Comparison of gastroduodenal ulcer incidence in healthy Japanese subjects taking celecoxib or loxoprofen evaluated by endoscopy: a placebo-controlled, double-blind 2-week study
Article first published online: 10 DEC 2012
© 2012 Blackwell Publishing Ltd
Alimentary Pharmacology & Therapeutics
Volume 37, Issue 3, pages 346–354, February 2013
How to Cite
Aliment Pharmacol Ther 2013; 37: 346–354
- Issue published online: 2 JAN 2013
- Article first published online: 10 DEC 2012
- Manuscript Revised: 15 NOV 2012
- Manuscript Accepted: 15 NOV 2012
- Manuscript Revised: 6 SEP 2012
- Manuscript Received: 10 AUG 2012
- Pfizer Inc
- Astellas Pharma Inc
Although nonsteroidal anti-inflammatory drugs (NSAIDs) are widely prescribed globally, their chronic use increases the risk of upper gastrointestinal (GI) damage. Cyclooxygenase-2–selective NSAIDs are considered to reduce this risk. Current guidelines in Japan recommend loxoprofen sodium (loxoprofen), a pro-drug in the propionic acid class of nonselective NSAIDs, as first-line therapy in rheumatoid arthritis.

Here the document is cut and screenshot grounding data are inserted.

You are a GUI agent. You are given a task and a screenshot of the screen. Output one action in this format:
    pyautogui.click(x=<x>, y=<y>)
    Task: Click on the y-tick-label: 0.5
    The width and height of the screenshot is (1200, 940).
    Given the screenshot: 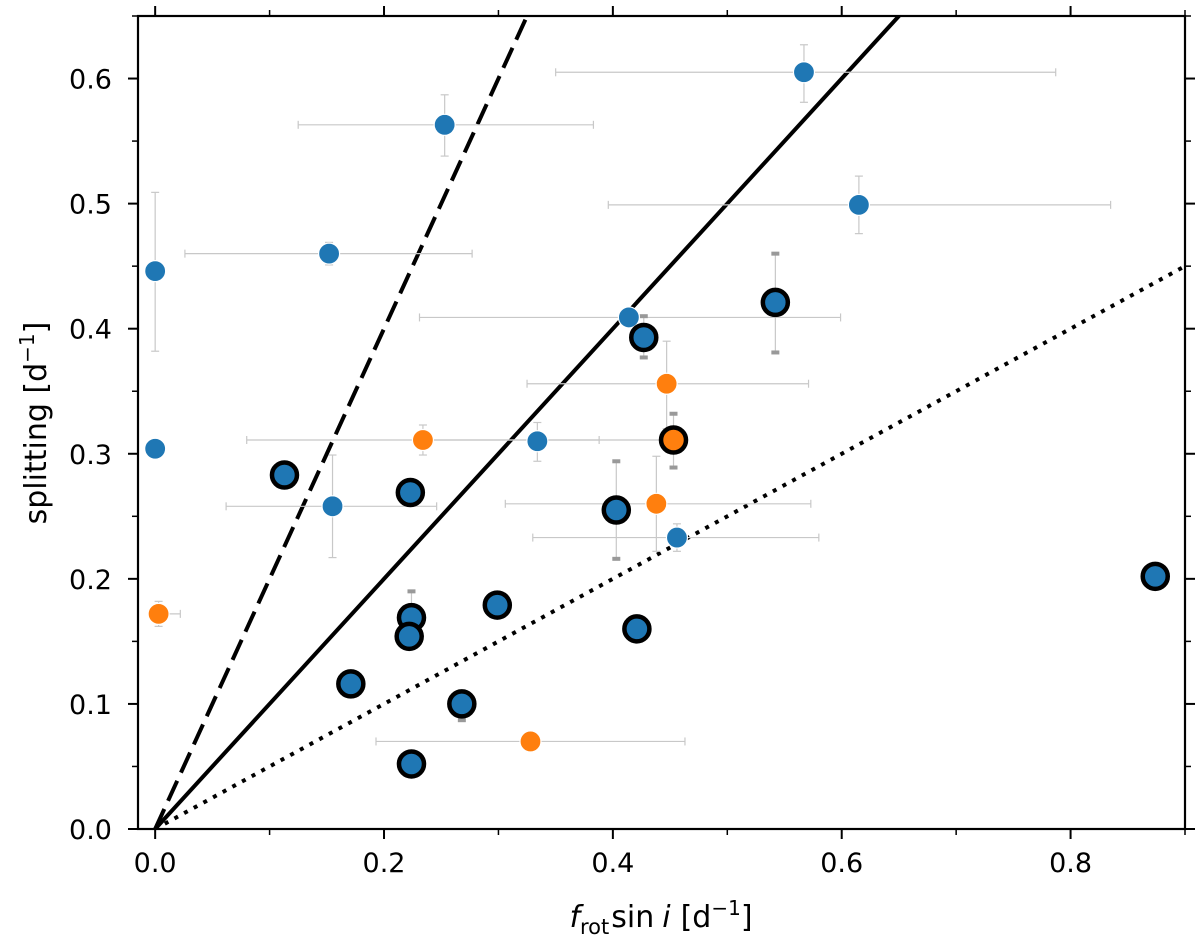 What is the action you would take?
    pyautogui.click(x=90, y=206)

To confirm the superiority of celecoxib, a cyclooxygenase-2-selective NSAID, to loxoprofen in the incidence of gastroduodenal (GD) endoscopic ulcers.
A randomised, multicentre, placebo-controlled, double-blind, phase IV clinical trial in healthy Japanese volunteers [mean age 57.5 (range: 40–74) years; >70% female], stratified by Helicobacter pylori status at screening (∼40% positive) and randomised 2:2:1 to receive celecoxib 100 mg b.d., loxoprofen 60 mg t.d.s. or placebo. Primary end point was incidence of any GD endoscopic ulcers after 2 weeks of treatment.
Of 190 randomised subjects, 189 received at least one dose of celecoxib (n = 76), loxoprofen (n = 76), or placebo (n = 37). Incidence of GD ulcers was 1.4%, 27.6% and 2.7% in the celecoxib, loxoprofen and placebo groups respectively (P < 0.0001 in favour of the celecoxib group); incidence of adverse events (AEs) was 34.2%, 51.3% and 21.6% in the celecoxib, loxoprofen and placebo groups respectively. No serious or severe AEs were reported.
Celecoxib 100 mg b.d. was superior to loxoprofen 60 mg t.d.s. regarding the incidence of gastro-duodenal endoscopic ulcers over 2 weeks. Celecoxib was well tolerated and no major safety concerns were observed. ClinicalTrials.gov NCT00994461.